Spring News and Notes

Dear Families,  I hope this note finds you well and rested after your children’s Spring Break.  I want to use this week’s blog to share a few updates and thoughts.   

  • First, it is my pleasure to announce that Sandra “Chap” Chapman will be returning as our Director of Diversity and Community next year.  When Chap began in her current role last July it was as Interim Director of Diversity and Community.  As you know there was a small, dedicated group of parents, teachers and administrators who interviewed a number of candidates and hosted half-day visits by Chap and another finalists.  Thank you to those parents who attended the group interviews and to the members of the PA and the affinity groups who participated in interviews and discussions. In the end, it was clear that Chap was the best candidate and I am thrilled that she will be continuing her work with families, faculty and students in all three divisions. 
  • As her first official act, Chap has asked for me to remind you of two events next week—actually one event being offered at two times. We invite you to participate in ”Bringing the Conversation Home: Strategies for Addressing Challenging Diversity Topics Your Child Brings Home,” happening on Tuesday, April 8th at 8:45AM in the Sixth Avenue cafeteria and Thursday, April 10th at 6:00PM in the Charlton Street cafeteria. These conversations will focus on real situations that have occurred in LREI homes throughout this past year.  The situations deal with issues of class/wealth, race/ethnicity, gender, and family structure. These have been interesting and fruitful conversations in the past and I encourage you to join in this year.  Please RSVP, particularly for the Thursday evening session, as it will only take place if we are expecting sufficient parent participation.  You can email Chap at schapman@lrei.org or let the receptionists know that you will be attending.
  • Over Spring Break 47LREI students traveled overseas on school sponsored trips: 
    • Fifteen eighth graders traveled to France with their French teachers Sharyn Hahn and David Lee.  This group visited Paris, Versailles, took the train (TGV) south to Avignon, and Aix-en-Provence, then off to Nimes, St. Jean de Vence, Monaco, Aise, and Nice. 
    • Nineteen eighth graders traveled to Spain with Gabrielle Keller, Middle School Spanish teacher, Margaret Andrews, middle school math teacher, and Victor Diggs, seventh grade core teacher.  This group went to Madrid and Barcelona, visiting the new Prado, a comprehensive Picasso exhibit at the Reina Sofia and the Sagrada Familia Cathedral as well as strolling, shopping and eating along the Ramblas in Barcelona. 
    • Thirteen high school students visited the Gunter-Stohr-Gymnasium, the school with which we have had an exchange program for the past five years. These students stayed with a host family in Munich, attended school, visited many museums, the Royal Residence and Dachau, as well as reuniting with friends made when the German students visited us in October. Many students traveled with their host families over the Easter weekend.  Some went skiing in Austria and others visited Verona and Venice.   
    • Finally, we are nearing the departure date for seven of our middle school robotics team members and their coaches—Sherezada Acosta, Carin Cohen and Steve Neiman—who will travel to Tokyo for a global robotics tournament.  In the coming days you might see afternoon bake sales that this group is organizing to help pay for some sight seeing excursions and to support the other US team that has been invited to attend this event.  
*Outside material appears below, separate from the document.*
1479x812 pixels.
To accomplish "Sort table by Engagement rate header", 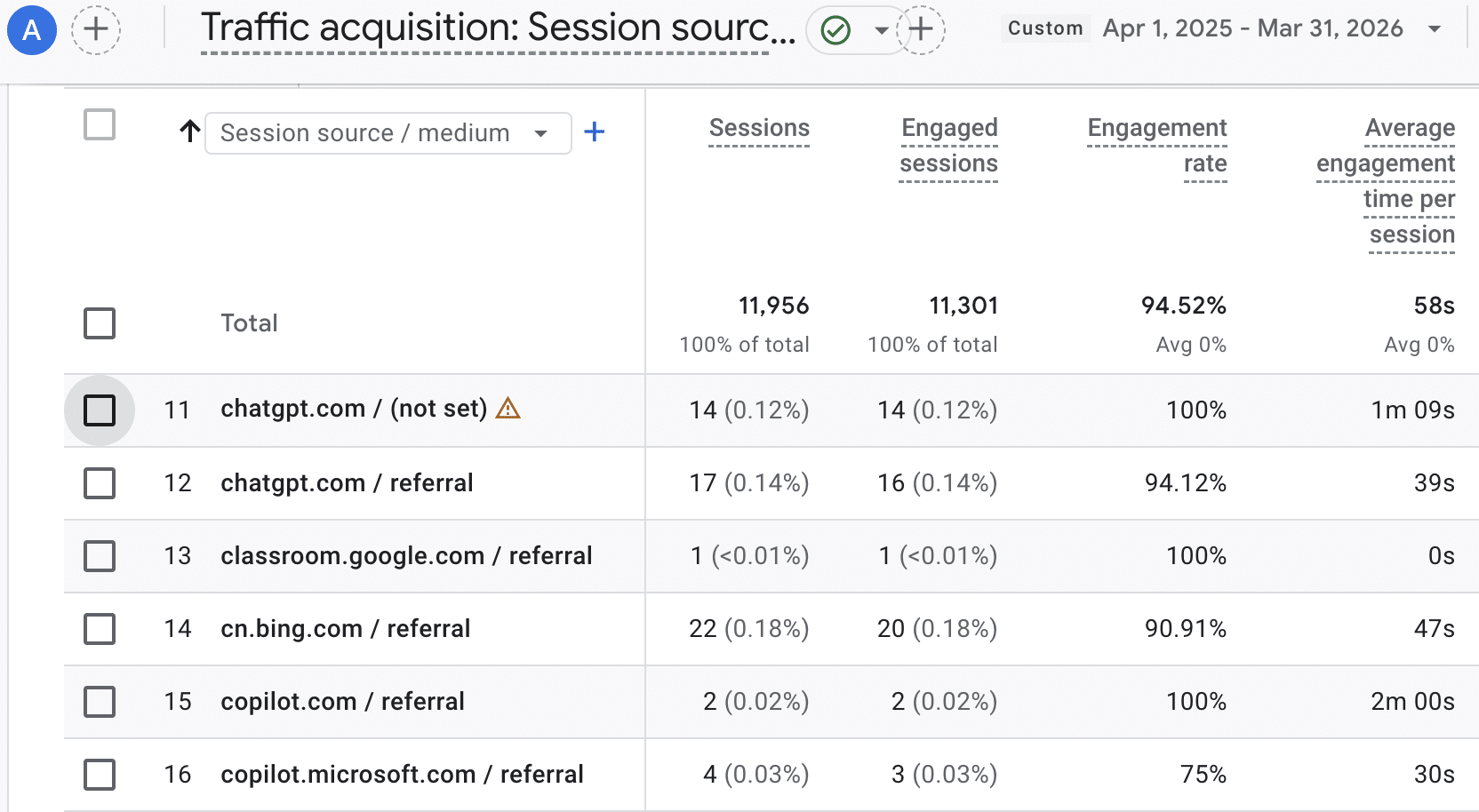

 It was wonderful to welcome your children back to school on Monday. They all seemed to have grown so much in just two weeks! One of the aspects of the spring that makes it such a fruitful time of the school year is that students fully inhabit their grades. When they entered school in September they were essentially still operating as members of the grade they had left in June. For example, new fifth graders still had one foot firmly planted in the lower school.  Students’ slow journey through the fall and into the winter supported, encouraged, nudged and demanded their maturation into fully-fledged members of their current grade.    Upon returning from a two week break on Monday there was absolutely no part of last year left in them.  We have even started to see glimpses of next year from time to time.  There is a confidence and easiness in the students in the spring; the student’s work, individually and in groups, is graceful and smooth in a way that it was not just a few weeks ago.  Much will be asked of all LREI students in the coming weeks.  The last quarter of the school year will require that the students continue to develop skills and competencies while putting to use all that they have experienced and learned in the past seven months.  Each child will have a number of opportunities to share with their families and the community all of the abilities that are part of their new selves and that will support them as they, in a few short months, take that step into the next set of challenges.